Zimri comprends que cette cohabitation est dangereuse. La bonté a tendance à se dissoudre dans la propriété. Il cherche à ramener la discussion vers un terrain plus sûr. Si Moché peut épouser Tziporra, c’est donc qu’il est possible non pas de coexister avecKaïn, mais de l’assujettir, il suffit donc de ramener Kozbi vers le camp. Surement Moché ne saurait s’y opposer, il est clairement du même avis. Zimri, Moché, même combat.
Et au fond, Moché ne connait pas la réponse, ne peut établir de réelle différence entre Tziporra et Kozbi.
Yitro a un autre gendre, Eléazar Hakohen. Pinhas est donc le petit-fils de Yitro. Mais lui, a la différence de Moché, a une expérience personnelle. Il sait qu’on ne peut trainer Midyan et l’assujettir, la relation de force finira toujours par se retourner. Le judaïsme ne peut survivre en cohabitation avec Midyan, Zimri met tout le peuple en danger. Tziporra et sa mère à lui ne sont pas assujetties. Elles se sont lancées de leur plein grè dans cette aventures. Il n’y a, comprend Pinhas, qu’une résolution possible : בועל ארמית קנאים פוגעים בו.

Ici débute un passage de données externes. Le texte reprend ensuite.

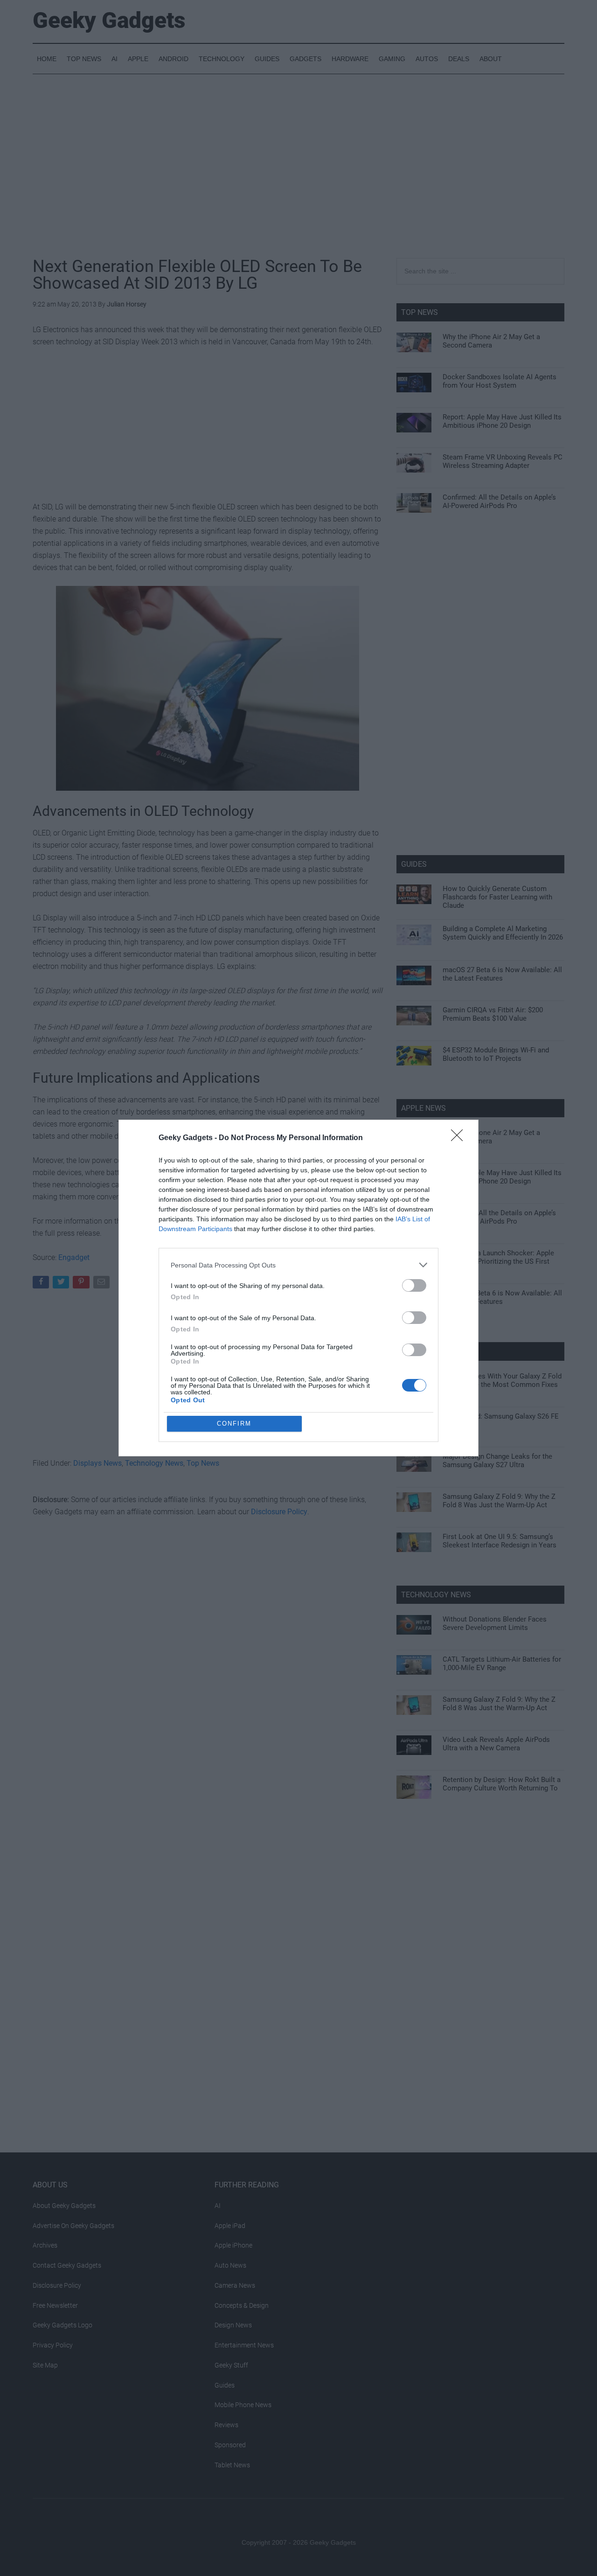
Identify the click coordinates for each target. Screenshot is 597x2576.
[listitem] (298, 1265)
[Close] (460, 1138)
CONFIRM (234, 1423)
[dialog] (298, 1288)
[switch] (414, 1285)
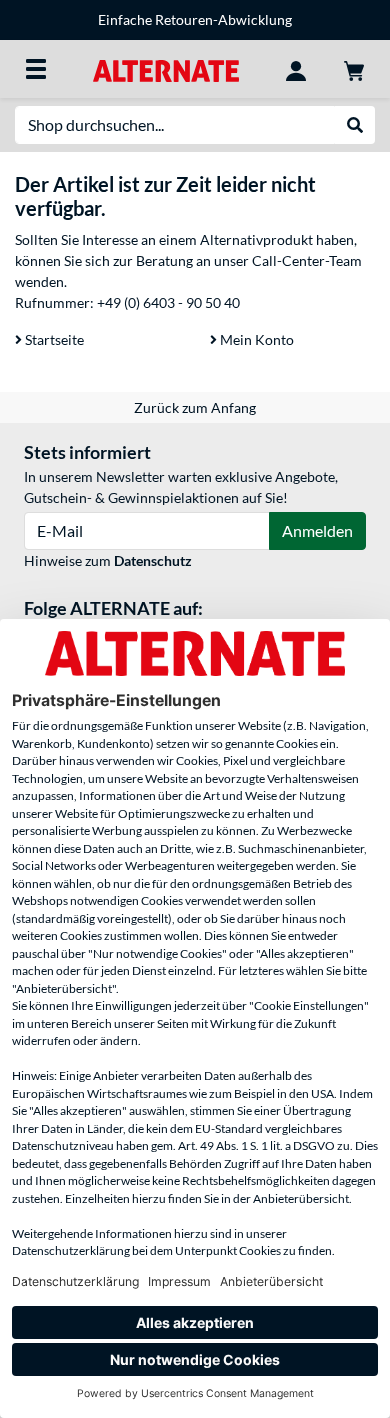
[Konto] (296, 69)
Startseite (53, 339)
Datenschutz (153, 560)
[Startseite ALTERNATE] (165, 68)
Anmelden (317, 530)
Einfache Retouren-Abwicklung (195, 19)
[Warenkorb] (354, 69)
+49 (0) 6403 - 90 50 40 (168, 302)
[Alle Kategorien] (36, 69)
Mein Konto (255, 339)
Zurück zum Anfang (195, 407)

Ce faisant, Pinhas se montre garant de cet équilibre délicat entre le Din et le Hessed. Il rétablit la paix entre ces notions rivales. Cette fonction est avant tout celle du prêtre, qui grâce au culte sacrificiel réconcilie idée et matière.
Au passage. Selon le Zohar[7], le grand père de Balak ? Nul autre que Yitro lui-même. Comme un thème primordial résonnant à l’infini, pas encore tout à fait épuisé.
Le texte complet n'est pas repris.